Internationally, the 200 m was Stanfield's strongest distance. In 1951, at the ICAAAA Championships, Stanfield—in the outside lane—won the Turn 220-Yard Dash in 20.6. The Turn-220 had never been commonly contested in the US. 220s were normally raced on "NoTurn" or "Straight" courses. In 1951 the IAAF commenced to establish world records for the Turn-200-Meters: the initial listing accepted was by Willie Applegarth of Great Britain in 21 1/5, set in London in 1914. That spring of 1951, Stanfield's Intercollegiate 220-Yard Dash in 20.6 was established by the IAAF as a new World-Record for the 200 m with 20.6 (220 yards is more than one meter longer than 200 meters).

Then, there was no "official" world record for the Turn-220. But in the United States, Ralph Metcalfe was generally agreed to have the American record at 21-flat set in Berlin 1933 (no wind). Then Jack Wierhauser of Stanford University clocked 20.9 (no wind) in 1936 at a US Olympics Trials at Randalls Island. Jesse Owens clocked 20.7 at the Berlin '36 Games with wind. Barney Ewell, at the US Nationals in 1939 at Lincoln, Nebraska, on the partial bend course on that track, clocked what was likely an AAU record of 21.1, but that course was never well-delineated. At the 1948 US Olympic Trials, Mel Patton beat Barney Ewell, both clocked in 20.7 (no wind). None of these were ratified for the simple reason that the IAAF did not distinguish between records made on a turn from those on a straight.

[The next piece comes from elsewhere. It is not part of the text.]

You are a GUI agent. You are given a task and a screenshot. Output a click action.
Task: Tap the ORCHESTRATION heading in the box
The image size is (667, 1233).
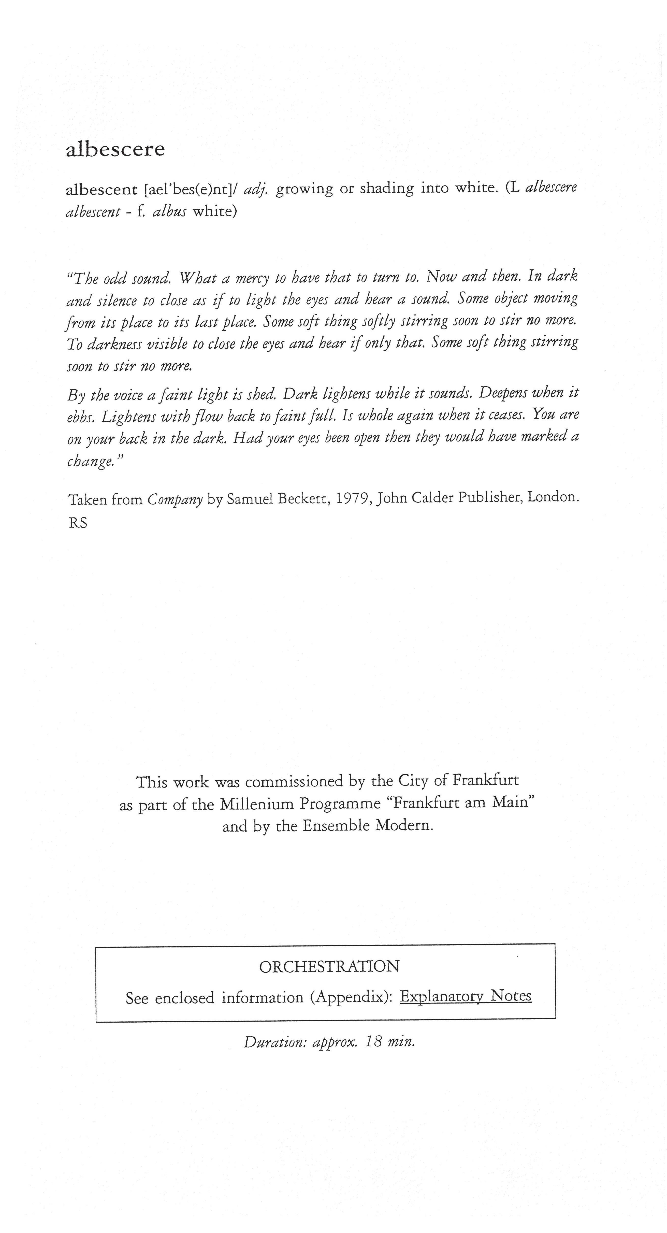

Stanfield would equal this performance twice, running 20.6 in 1952 and 1956. The '56 performance occurred at the AAU Championships, where Stanfield finished 2nd behind Thane Baker, the champion. As the world record holder, Stanfield in 1952 was not a surprise winner of the gold medal at the 1952 Summer Olympics, equalling the Olympic Record in the final. As a member of the American 4 × 100 m relay team, Stanfield won a second Olympic gold medal. He attempted to defend his 200 m title in the 1956 Games, but lost it, finishing second to Bobby Morrow.

Stanfield was a member of Alpha Phi Alpha fraternity.